Aha – da ist er, der gepflasterter Weg, der jetzt zum Jugendclubhaus in Gahlenz führt! Bisschen dunkel wird es und die ersten Schneeflocken des Winters landen sacht auf den schönen neuen Steinen als wir ankommen, Marion, Luca und ich. Wir blicken zunächst ehrfürchtig nach unten, dann schauen wir uns an und denken: wow, das haben die wirklich gut hinbekommen! Letztes Mal war hier alles noch blanke Erde, unbefestigt und die Wahrscheinlichkeit groß, dass man stolpert oder ausrutscht und dann hätte man Schlammengel gemacht im … naja, im Schlamm.

Davon kann keine Rede mehr sein, sauberen Fußes gelangen wir zum Eingang, unmittelbar daneben die großen neuen Holzschober und jemand ist noch am Hacken. Die Tür öffnet sich und gibt den Blick frei auf einen gewaltigen Kaminofen in dem schon die Funken fliegen. Leute das ist Winter, das ist Gemütlichkeit, das lobe ich mir. „Also setzen wir uns nicht raus auf die Terrasse?“, kleiner Scherz unsererseits.

Drinnen warten schon gefühlt hundert Leute, es ist kuschelig warm und  ein herzliches „Hallo!“ kommt von allen Seiten, ein riesiges Buffet lauert auf dem Tisch: belegte Brötchen, Stollen, Plätzchen, Kaffee, Tee. Es ist, als würde man nach Hause kommen, man spürt richtig die Nestwärme!  „Der Winter ist die beste Zeit im Jugendclub…“, wird uns berichtet „…im Sommer sind alle unterwegs und haben mit sich zu tun. Im Winter sind alle da, man kommt zusammen, einfach weil es schön ist, zur Zeit sogar jeden Abend!“ Wahnsinn, das gibt es nicht so oft, bestätigt uns auch ein junger Mann, der in einigen Clubs unterwegs ist und das sagt auch Mandy von der Landjugend, die ebenfalls weiß, wovon sie spricht, denn sie unterstützt einige Jugendgruppen aus der Region. Sie fragt in die Runde: „Wie habt ihr das nur geschafft?“

Wie sich herausstellt, hat auch bei diesem Projekt nicht immer nur die Sonne geschienen, ganz im Gegenteil. Während der Bauphase ist nämlich ein typisches Problem aufgetreten, mit dem wohl jeder Jugendclub gelegentlich zu kämpfen hat: der Generationswechsel. Für den „Nachwuchs“ ging es bei dem Bauprojekt um die Zusammenarbeit und den Spaß an der Sache, sie wollten sich ausprobieren und ihre eigenen Fehler machen und Erfahrungen sammeln. Zwischenzeitlich gab es deswegen Streit mit den alten Hasen vom Vorstand, denen es hauptsächlich um ein gutes Ergebnis ging. Eine richtige kleine Revolution war nötig, damit alle wieder Lust auf das Projekt bekamen und sich an den Bauarbeiten beteiligten.
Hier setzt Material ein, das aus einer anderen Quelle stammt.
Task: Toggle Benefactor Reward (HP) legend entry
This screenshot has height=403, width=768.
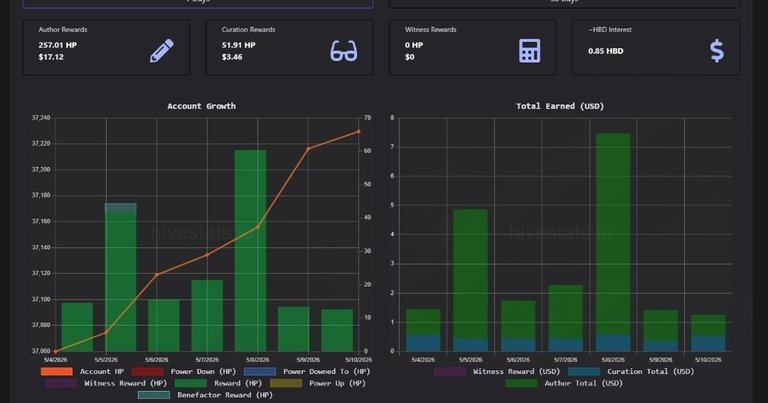Action: click(x=205, y=395)

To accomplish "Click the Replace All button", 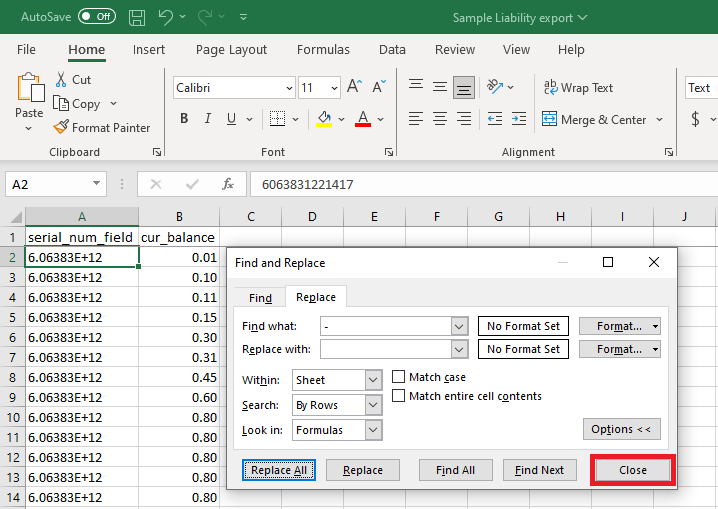I will coord(279,470).
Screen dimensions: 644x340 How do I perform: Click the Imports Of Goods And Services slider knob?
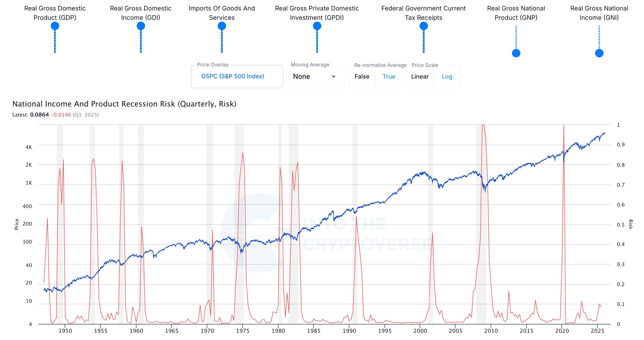[x=222, y=26]
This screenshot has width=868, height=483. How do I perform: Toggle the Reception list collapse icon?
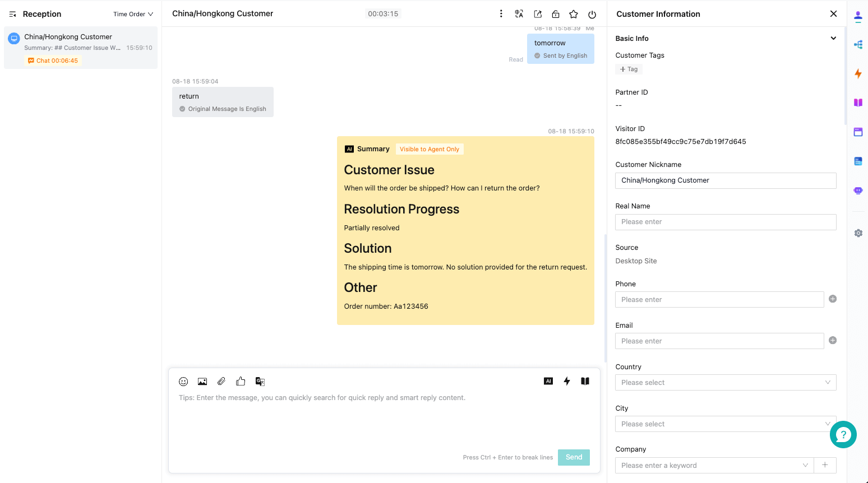click(12, 14)
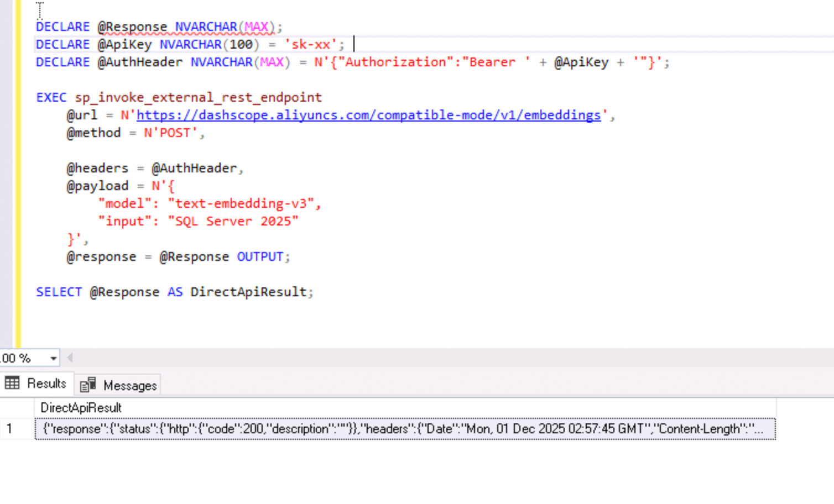
Task: Click inside the zoom percentage field
Action: tap(19, 359)
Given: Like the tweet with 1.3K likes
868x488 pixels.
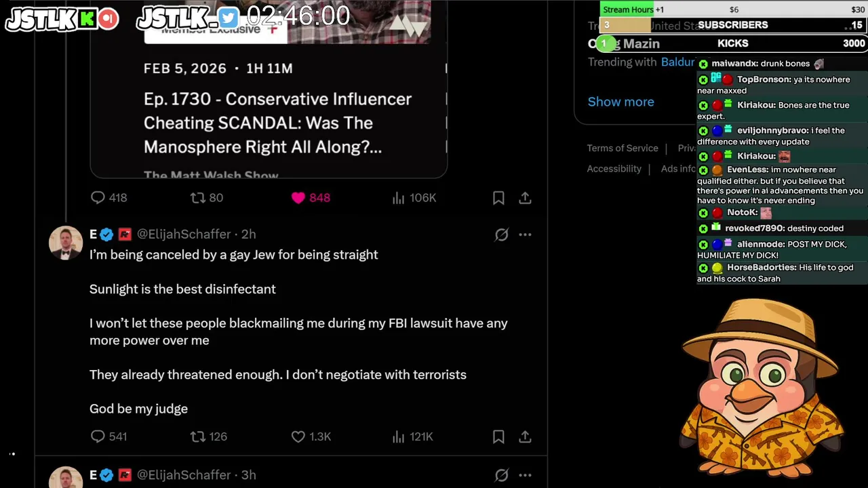Looking at the screenshot, I should point(298,436).
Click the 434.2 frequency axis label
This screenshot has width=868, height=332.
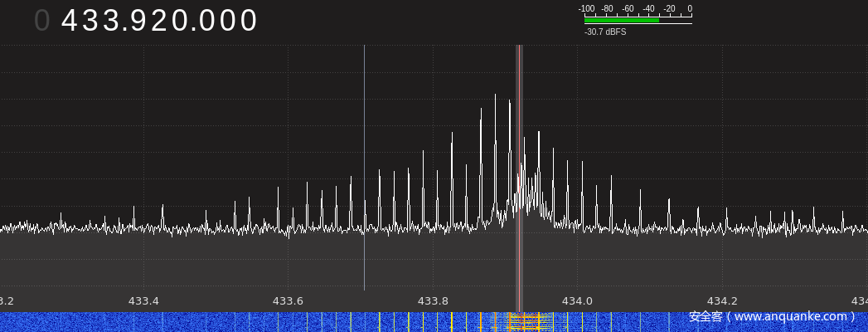point(721,300)
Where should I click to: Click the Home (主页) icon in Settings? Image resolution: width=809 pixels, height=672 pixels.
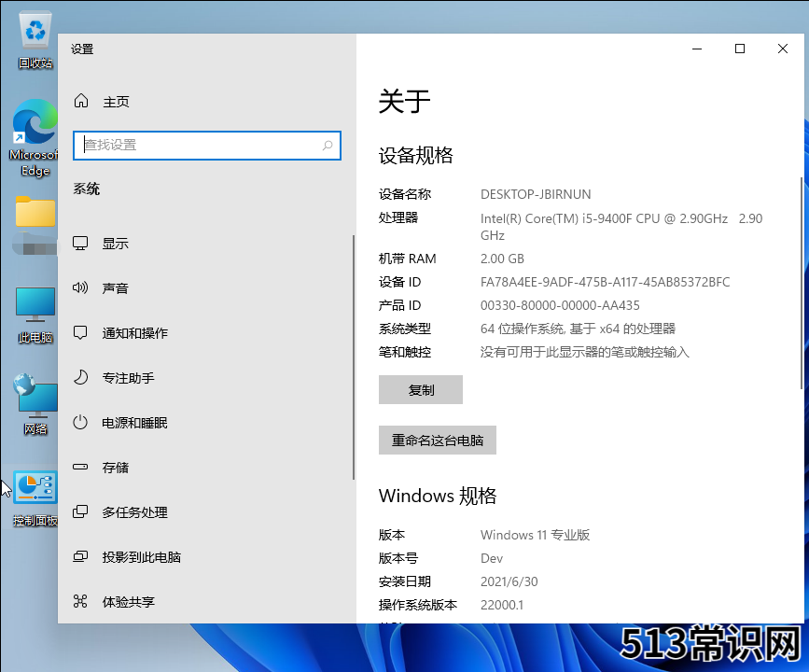(81, 102)
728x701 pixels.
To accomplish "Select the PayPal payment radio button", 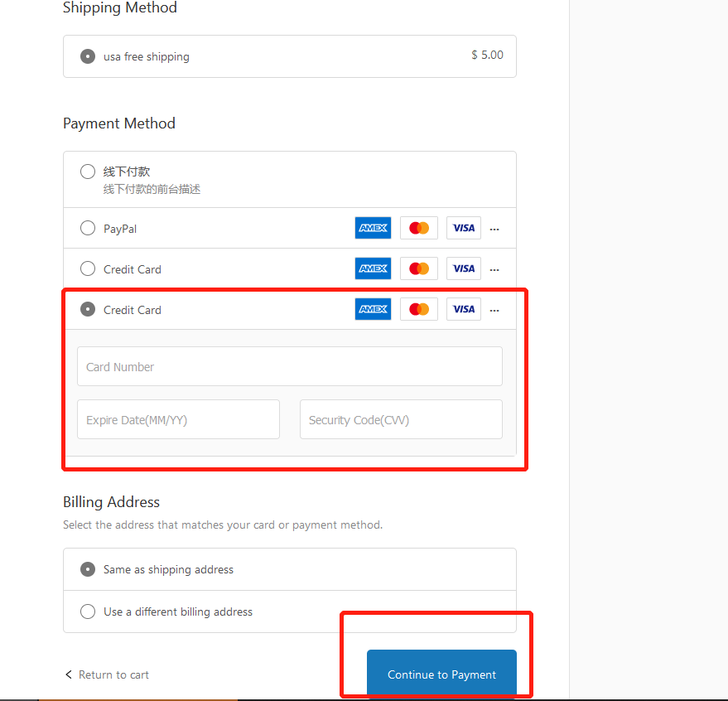I will click(88, 228).
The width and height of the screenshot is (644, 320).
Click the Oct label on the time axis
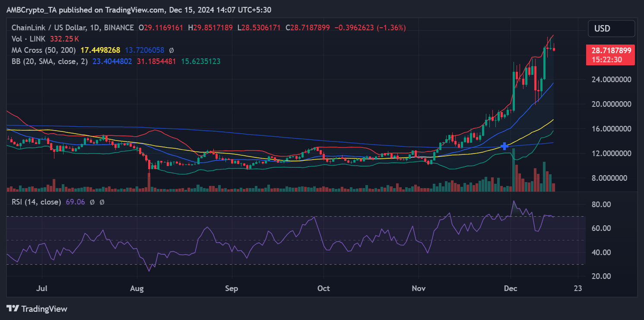pos(323,288)
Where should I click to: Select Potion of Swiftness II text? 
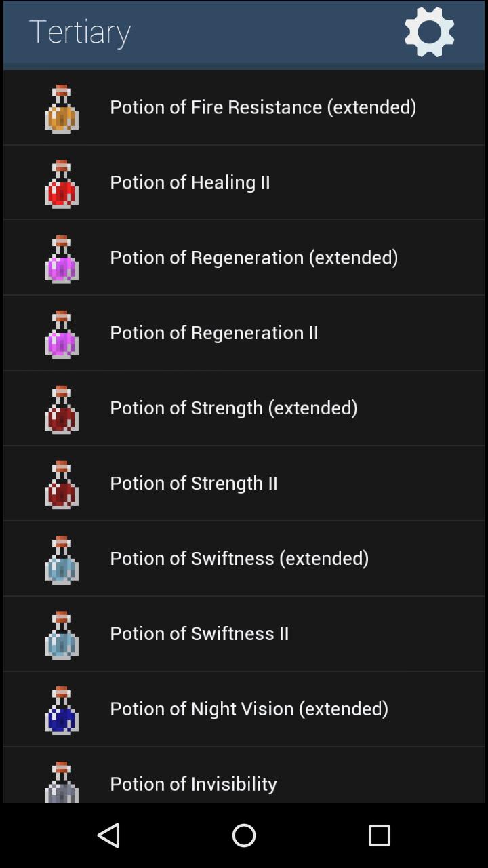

Jetzt nachdem alles fertig ist, kann man sagen, dass das Projekt die Gruppe echt zusammengeschweißt hat und dass man sich richtig kennen gelernt hat, jede(r) weiß um die Talente der Anderen und man hilft sich gegenseitig bei allen möglichen Gelegenheiten, ganz egal ob es um einen Umzug geht oder darum, das Moped wieder flott zu kriegen. Eins von den Mädels sagt: „Ich weiß jetzt, wen ich ansprechen muss, wenn dies oder das ansteht.“

Apropos Mädels, auch die gängigen Vorurteile wurden abgebaut, die Jungs sagen: „Wir haben gemerkt, dass die Mädels auch ganz schön anpacken können! Die fahren hier Traktor und machen Holz, das ist klasse!“ Klar, alle können hier richtig gut improvisieren, aber die Voraussetzungen stimmen einfach auch. Im so genannten ländlichen Raum hat man schnell Werkzeuge und Maschinen bei der Hand, die man in der Stadt lange sucht. Man kann auch mal Krach machen.
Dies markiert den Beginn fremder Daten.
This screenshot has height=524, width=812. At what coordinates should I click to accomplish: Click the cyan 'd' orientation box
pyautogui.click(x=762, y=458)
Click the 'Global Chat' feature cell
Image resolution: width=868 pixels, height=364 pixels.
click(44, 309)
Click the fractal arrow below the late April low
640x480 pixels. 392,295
Okay, manchmal meckert dann auch der Nachbar, aber solche Sachen werden von der Gruppe mit Geduld und dem entsprechenden Fingerspitzengefühl geklärt. Das trägt Früchte, denn am Ende ist der Nachbar stolz auf die Jugend, er  macht für sie ein Gruppenfoto während der Bauarbeiten und schenkt es ihnen. Er freut sich doch auch, dass es vorwärts geht und dass die Jugend nicht nur für sich selbst arbeitet.

Etwas ganz Besonderes ist die Offenheit die hier herrscht, man will nicht unter sich bleiben, sondern ist richtig neugierig auf Andere: „Alle sind willkommen. Wir freuen uns, wenn wir hier neue Leute kennen lernen.“ Das merkt man wirklich sofort! Durch diese Einstellung wird der Jugendclub mehr und mehr zu einem gesellschaftlichen Zentrum im Ort, vielleicht sogar in der Region. Auch die Erwachsenen kommen nun gelegentlich vorbei, um die gute Atmosphäre zu genießen. Auspannen im Jugendclub! Das sind ganz neue Perspektiven, die sich da eröffnen. Vielleicht muss bald wieder (an)gebaut werden? Keine schlechte Idee, denn die alte Weisheit: „Der Weg ist das Ziel.“ stimmt hier in jeder Hinsicht.